Kau pikir aku pecundang macam apa yang mempergunakan kemampuan 'Pinjaman' untuk bertahan hidup dikehidupan nyataku sendiri..."
Samarinda terdiam mendengarkan itu.
"Aku sudah cukup bersenang-senang di Awaland, dan ketika aku memanipulasi semuanya hingga semua orang kembali kedunia nyata ini, lagi-lagi aku dibenturkan kenyataan bahwa disinilah 'Kampung Halaman' dan Kehidupan kita yang 'Sebenarnya'."
Zahal melanjutkan kata-katanya.
"Tugasku hanyalah mengikuti alur yang sudah dipersiapkan, menutup kisah 'How to be a God', menghapus System Dewa yang ada di dunia ini, lalu berperang melawan Iblis.
Musuhku bukan manusia."
Ia masih membuat Samarinda tak sanggup membalas kata-katanya.

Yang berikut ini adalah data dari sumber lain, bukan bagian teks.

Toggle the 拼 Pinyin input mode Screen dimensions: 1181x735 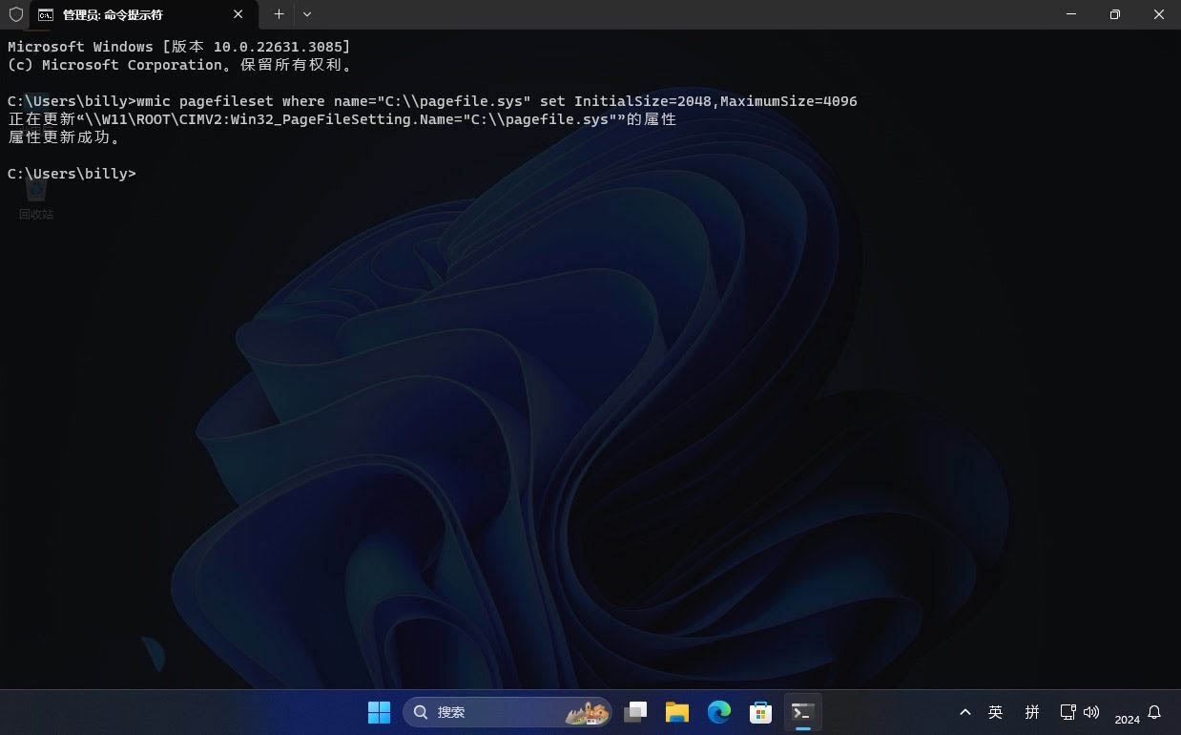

"Dan ingat baik-baik, kekuatanku yang sebenarnya adalah 'Tidak berbangga diri menggunakan kemampuan yang bukan milikku' untuk memperbaiki kehidupan yang kumiliki..."
Yah, Ironis sekali.
Sebenarnya sejak awal aku ingin menciptakan sosok yang benar-benar kelam atau 'Dark' sebagai latar-belakang Zahal.
Dan aku baru bisa menjelaskan latar belakangnya disini.
Dia memiliki Prinsip kuat di Kehidupan yang buruk.
Mungkin kedepannya aku akan kesulitan menentukan masa depannya.
Apakah ia akan berakhir Ironis, Heroik, atau Fantastis?